Unlike Alive on 25, only local restaurants and businesses will be allowed to have tables at Dine on 25.
In addition, for Dine on 25, reservations are required in order to maintain greater movement along Main Street, according to the chamber.
Restaurants can also offer takeout service, and diners can sit at benches and tables along the riverfront and behind East End Arts. Picnic tables and benches are first come, first served, and are open to the public at all times, according to the chamber.
Downtown retailers and service providers are welcome to display their goods and signage, harnessing the space traditionally reserved for cars, according to the chamber.
In addition, face masks covering the mouth and nose are required when not seated at a reserved table. That applies to people strolling down the street, placing an order or walking to and from the restroom, according to the chamber.
Social distancing will also be in effect, as people are urged to remain at least six feet apart from people not in your group. Diners are also asked to check the menus of restaurants online beforehand to reduce the amount of time spent ordering.

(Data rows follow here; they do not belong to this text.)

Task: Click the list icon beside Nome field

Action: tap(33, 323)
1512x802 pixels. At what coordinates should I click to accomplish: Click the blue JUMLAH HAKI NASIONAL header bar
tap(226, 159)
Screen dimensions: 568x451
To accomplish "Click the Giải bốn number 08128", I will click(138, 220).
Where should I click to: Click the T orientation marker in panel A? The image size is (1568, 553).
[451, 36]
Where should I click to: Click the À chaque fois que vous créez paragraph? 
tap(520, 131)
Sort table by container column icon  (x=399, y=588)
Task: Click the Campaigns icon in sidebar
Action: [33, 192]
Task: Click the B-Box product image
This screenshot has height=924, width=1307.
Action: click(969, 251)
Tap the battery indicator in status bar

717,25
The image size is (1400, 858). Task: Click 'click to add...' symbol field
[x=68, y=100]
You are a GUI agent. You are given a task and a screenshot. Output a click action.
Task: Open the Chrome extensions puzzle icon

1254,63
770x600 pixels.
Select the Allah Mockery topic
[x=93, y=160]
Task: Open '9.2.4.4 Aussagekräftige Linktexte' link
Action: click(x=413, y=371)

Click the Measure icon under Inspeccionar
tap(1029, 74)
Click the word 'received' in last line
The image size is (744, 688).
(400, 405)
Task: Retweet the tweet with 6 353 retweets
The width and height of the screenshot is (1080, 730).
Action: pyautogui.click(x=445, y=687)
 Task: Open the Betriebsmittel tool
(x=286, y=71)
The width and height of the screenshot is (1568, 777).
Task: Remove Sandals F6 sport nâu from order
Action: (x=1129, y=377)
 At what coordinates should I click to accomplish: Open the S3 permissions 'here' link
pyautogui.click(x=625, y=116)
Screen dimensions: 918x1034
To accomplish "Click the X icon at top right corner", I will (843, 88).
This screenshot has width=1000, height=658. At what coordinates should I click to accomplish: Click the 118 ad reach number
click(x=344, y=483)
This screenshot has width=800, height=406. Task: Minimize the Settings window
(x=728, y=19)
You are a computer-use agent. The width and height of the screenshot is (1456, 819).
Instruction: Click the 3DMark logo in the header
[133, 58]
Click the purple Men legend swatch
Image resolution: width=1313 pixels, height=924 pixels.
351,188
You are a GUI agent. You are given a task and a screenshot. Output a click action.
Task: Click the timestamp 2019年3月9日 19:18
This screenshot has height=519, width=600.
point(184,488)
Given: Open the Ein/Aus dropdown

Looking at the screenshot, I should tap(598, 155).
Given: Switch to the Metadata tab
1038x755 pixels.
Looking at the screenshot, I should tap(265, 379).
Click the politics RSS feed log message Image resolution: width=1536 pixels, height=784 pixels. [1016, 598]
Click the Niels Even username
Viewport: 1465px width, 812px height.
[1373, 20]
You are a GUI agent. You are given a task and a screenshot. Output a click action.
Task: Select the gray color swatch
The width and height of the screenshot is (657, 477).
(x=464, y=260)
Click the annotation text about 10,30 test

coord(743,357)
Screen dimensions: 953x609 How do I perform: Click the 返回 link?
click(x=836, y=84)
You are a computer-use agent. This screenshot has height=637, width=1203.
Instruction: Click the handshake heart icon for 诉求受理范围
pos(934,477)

“Please be kind,” the chamber said in its release. “Owners, bartenders, servers, and kitchen staff are operating under a new model and at their max, all while wearing a mask and constantly sanitizing. They move furniture so you can enjoy a nice meal outside, they’ve changed their menus to make sure you get the best quality of food, employees are health-screened multiple times a day.
“We’re all doing our best, and want nothing but the best for you.”
The fireworks show that the BID had planned for its Alive on 25 event originally set for July 3 will instead be held in December at the Holiday Bonfire, according to BID president Steve Shauger.